EU提供の兵器使ったウクライナのロシア領内攻撃、加盟国が容認検討
(ブルームバーグ): 欧州連合(EU)の国防相は、ウクライナが加盟国から送られた武器を使ってロシア領内の奥深くまで攻撃することを認めるかどうかについて議論している。
これまで、特に米国とドイツは紛争が拡大するリスクがあるとして、ロシア領内の標的を攻撃できる長射程兵器をウクライナに提供することに慎重だった。しかしウクライナからの数カ月にわたる要請を受けて、米国は今年、ロシアが占領する地域内での使用を条件に長射程の戦術弾道ミサイルシステム「ATACMS」をウクライナに送った。

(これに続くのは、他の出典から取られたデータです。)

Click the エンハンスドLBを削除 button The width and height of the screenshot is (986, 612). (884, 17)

エストニアのペフクル国防相は記者団に対し、「これらの資産を持っているすべての国がウクライナにも許可を与えることを心から望んでいる」とした上で、ウクライナはすでに無人機でロシア領内の標的を攻撃していると発言。「ロシア軍がウクライナ国内の奥深くから攻撃する一方で、ウクライナ軍は不利な条件を課されて戦っているというのは正常なことではない」と指摘した。

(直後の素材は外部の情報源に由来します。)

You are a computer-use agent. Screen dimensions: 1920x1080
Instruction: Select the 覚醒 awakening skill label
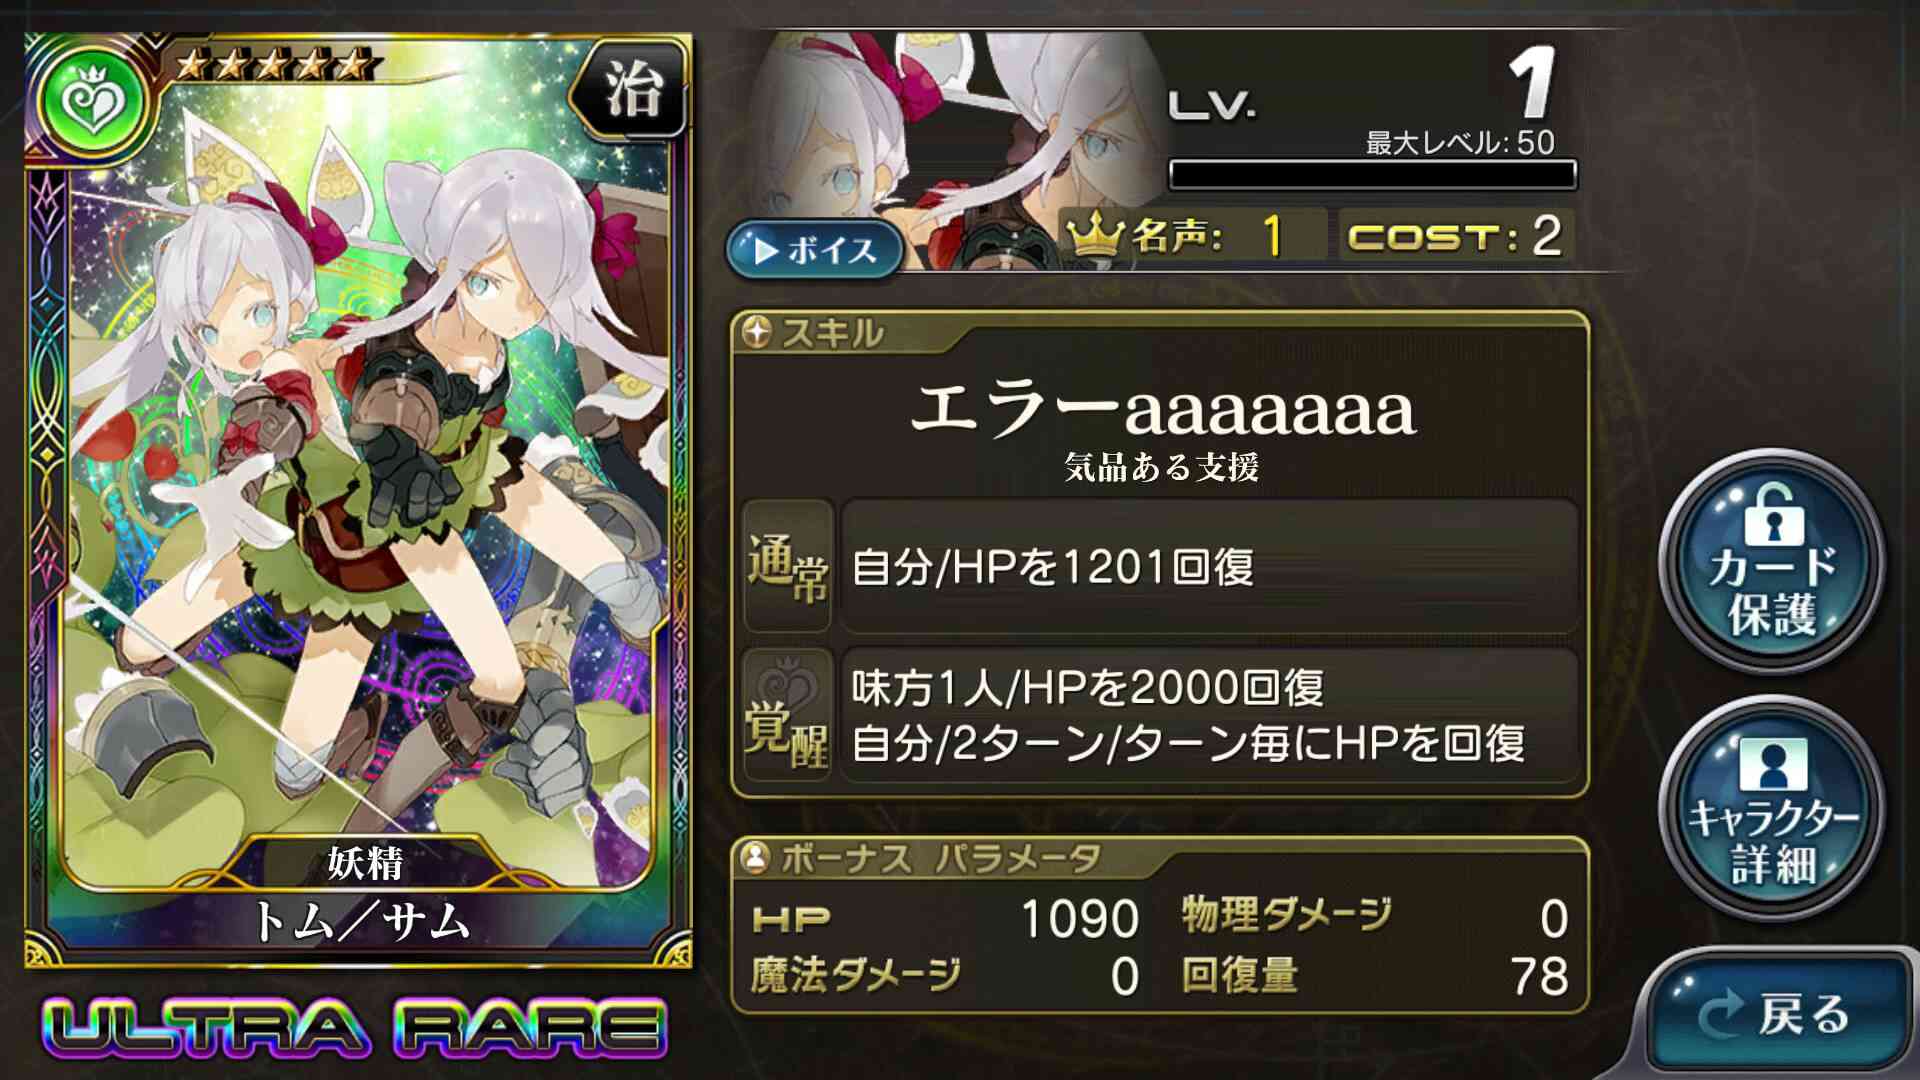pyautogui.click(x=788, y=714)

ウクライナは現在、国境に近いハルキウをロシアの空襲から守るのに苦戦している。同盟国はウクライナにより多くの防空資産を送ろうとしているが、攻撃の源であるロシア国内の標的を攻撃できれば防衛コストの軽減にも寄与する見込みだ。
先週末、買い物客でにぎわうハルキウのホームセンターがロシア軍の攻撃を受け、少なくとも18人が死亡、数十人が負傷した。その2日前にはロシア軍のミサイルがハルキウにあるウクライナ最大の印刷会社を直撃し、少なくとも7人が犠牲になった。ウクライナ軍によると、攻撃はいずれもロシアのベルゴロド州から行われたという。
ベルギーは28日、2028年までにウクライナにF16戦闘機30機を提供すると表明した。ただ同国のデクロー首相は提供する武器はウクライナ領内で使用されることになると述べた。
北大西洋条約機構(NATO)のストルテンベルグ事務総長は27日、 ロシア領内の標的への攻撃制限を解除するよう同盟国に促す取り組みを強めた。